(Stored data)
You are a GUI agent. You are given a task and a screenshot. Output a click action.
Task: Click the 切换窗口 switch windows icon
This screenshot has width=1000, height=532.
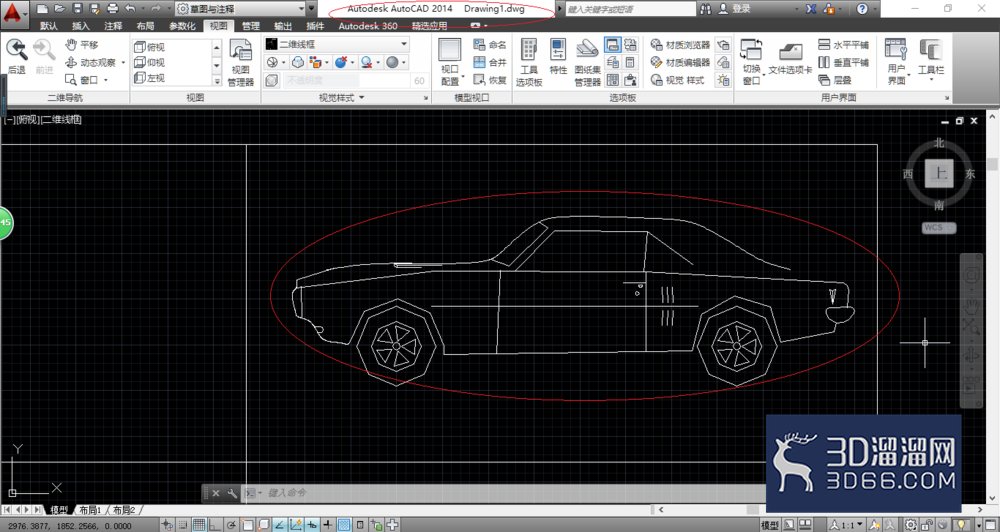coord(751,63)
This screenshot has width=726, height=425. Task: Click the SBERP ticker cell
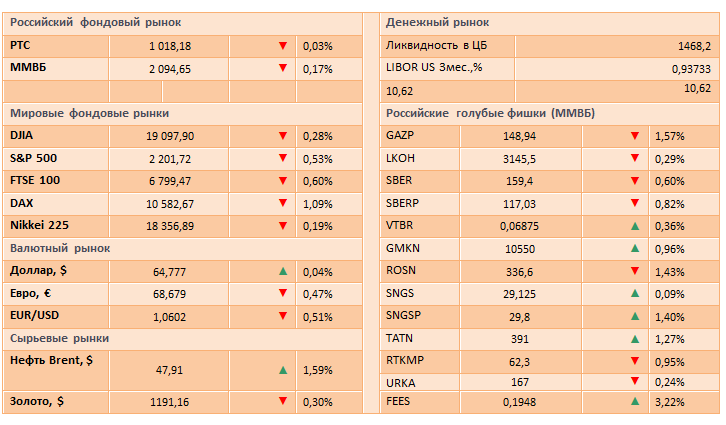[x=402, y=203]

* What to work on *
Each record above is to be copied exactly. Drop the pictures.

* Written solution *
You are a GUI agent. You are given a task and a screenshot. Output a click action.
Task: Click the 切换窗口 switch windows icon
This screenshot has width=1000, height=532.
coord(751,63)
This screenshot has width=726, height=425. Task: Click the SBERP ticker cell
[x=402, y=203]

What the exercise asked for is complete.